**RECORD EXCERPTS:**

BEGIN

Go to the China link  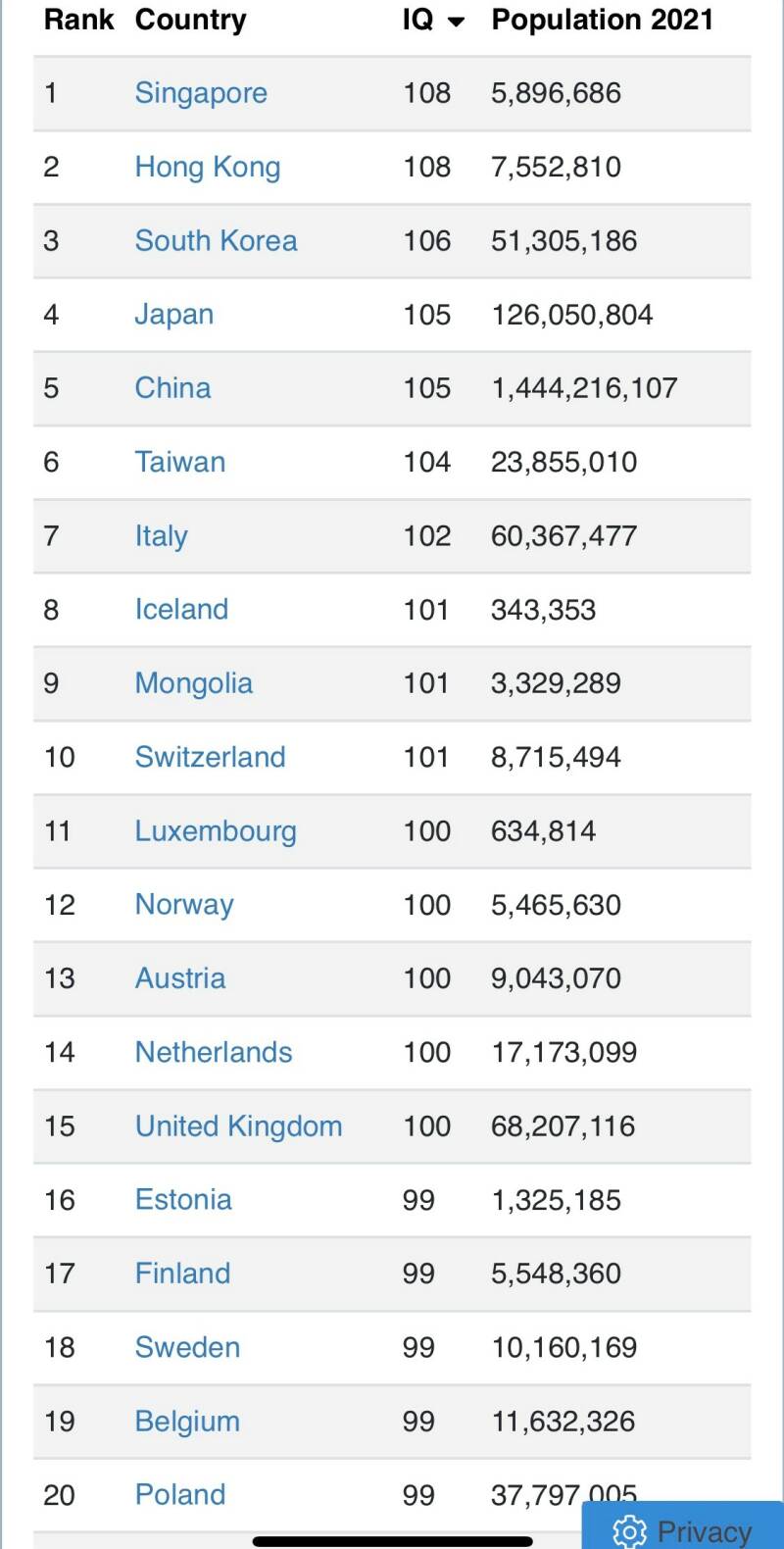172,388
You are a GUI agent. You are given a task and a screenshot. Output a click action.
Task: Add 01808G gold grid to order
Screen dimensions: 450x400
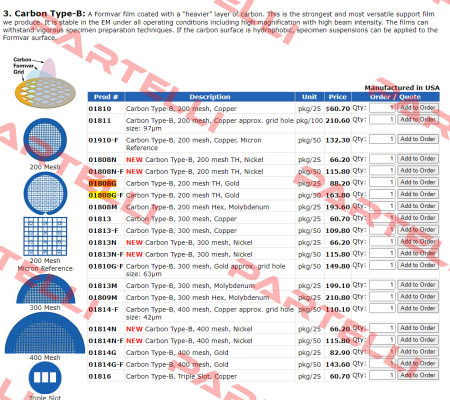tap(418, 182)
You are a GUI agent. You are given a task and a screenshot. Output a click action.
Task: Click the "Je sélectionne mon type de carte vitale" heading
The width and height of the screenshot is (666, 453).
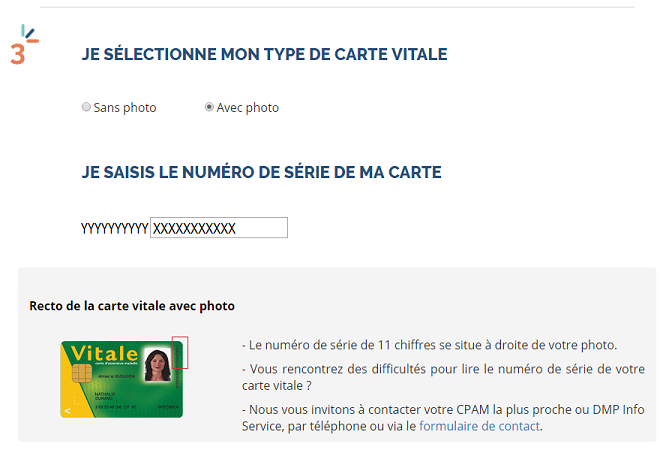coord(264,54)
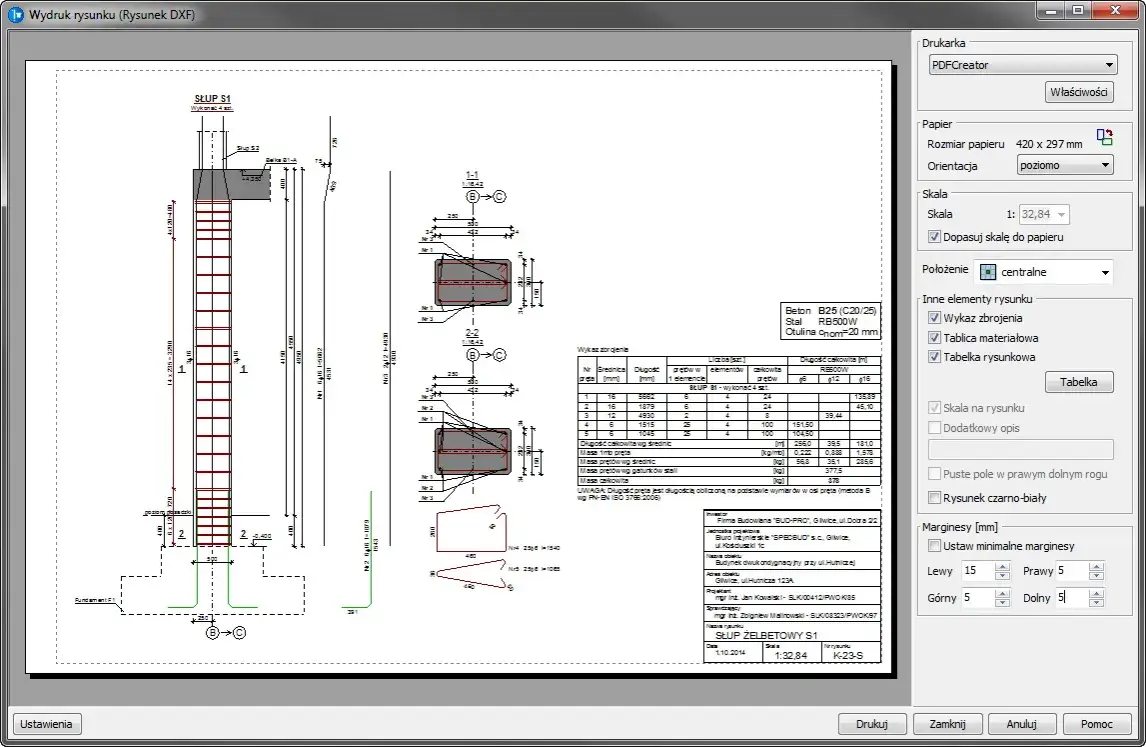The width and height of the screenshot is (1146, 747).
Task: Check 'Ustaw minimalne marginesy'
Action: tap(934, 546)
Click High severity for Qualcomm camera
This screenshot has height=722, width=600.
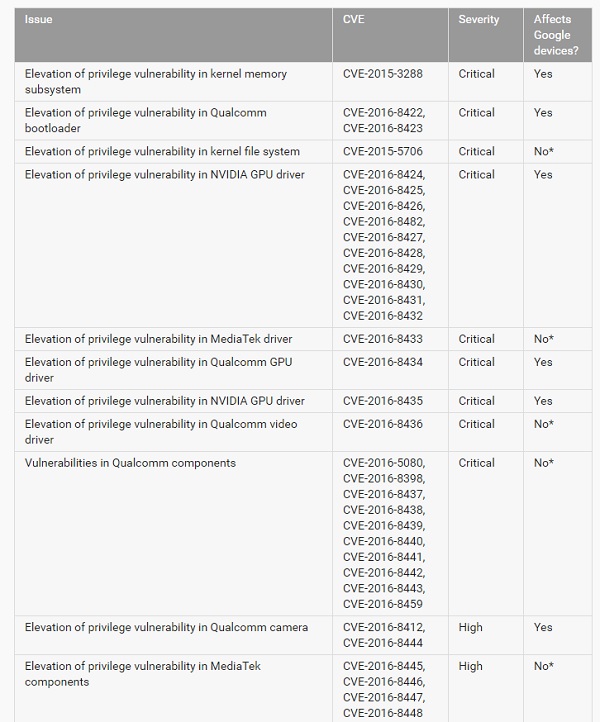[470, 627]
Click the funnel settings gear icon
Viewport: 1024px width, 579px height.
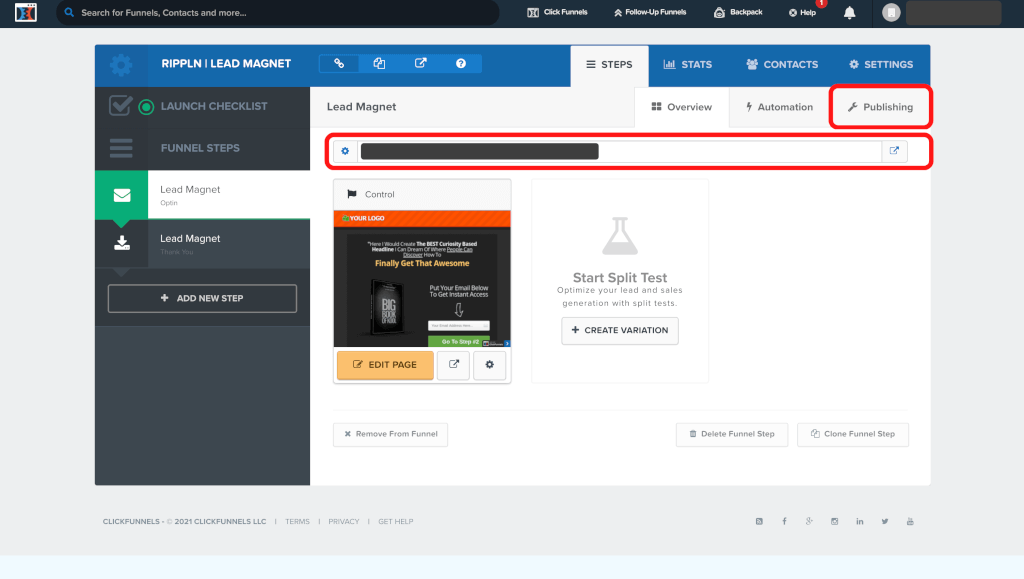tap(121, 65)
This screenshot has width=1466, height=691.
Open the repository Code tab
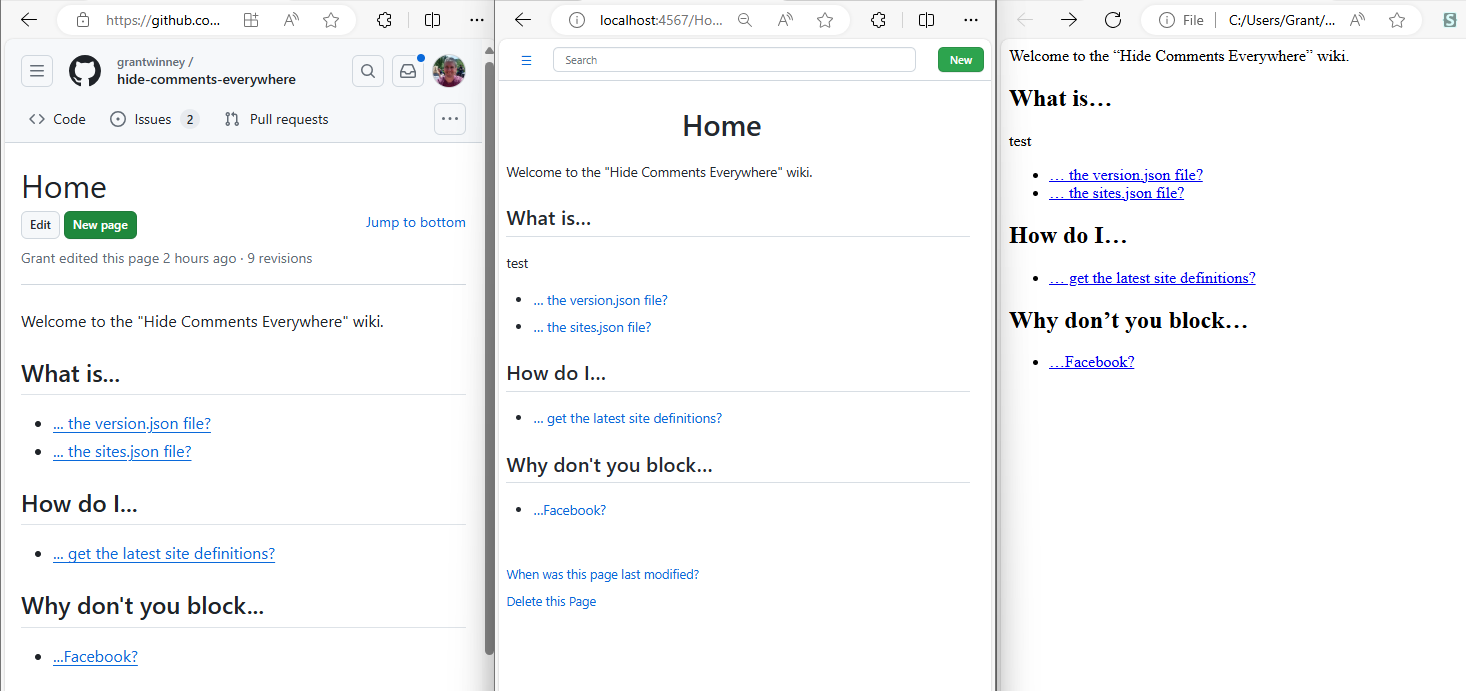pyautogui.click(x=58, y=119)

END

**TASK DESCRIPTION:** The answer is to be the lines from the line that contains "Click the funnel settings gear icon" through the last line of the material, retyped exactly, both included, with pictures left out, please.

**WORKED SOLUTION:**
Click the funnel settings gear icon
Viewport: 1024px width, 579px height.
tap(121, 65)
This screenshot has width=1466, height=691.
Open the repository Code tab
pyautogui.click(x=58, y=119)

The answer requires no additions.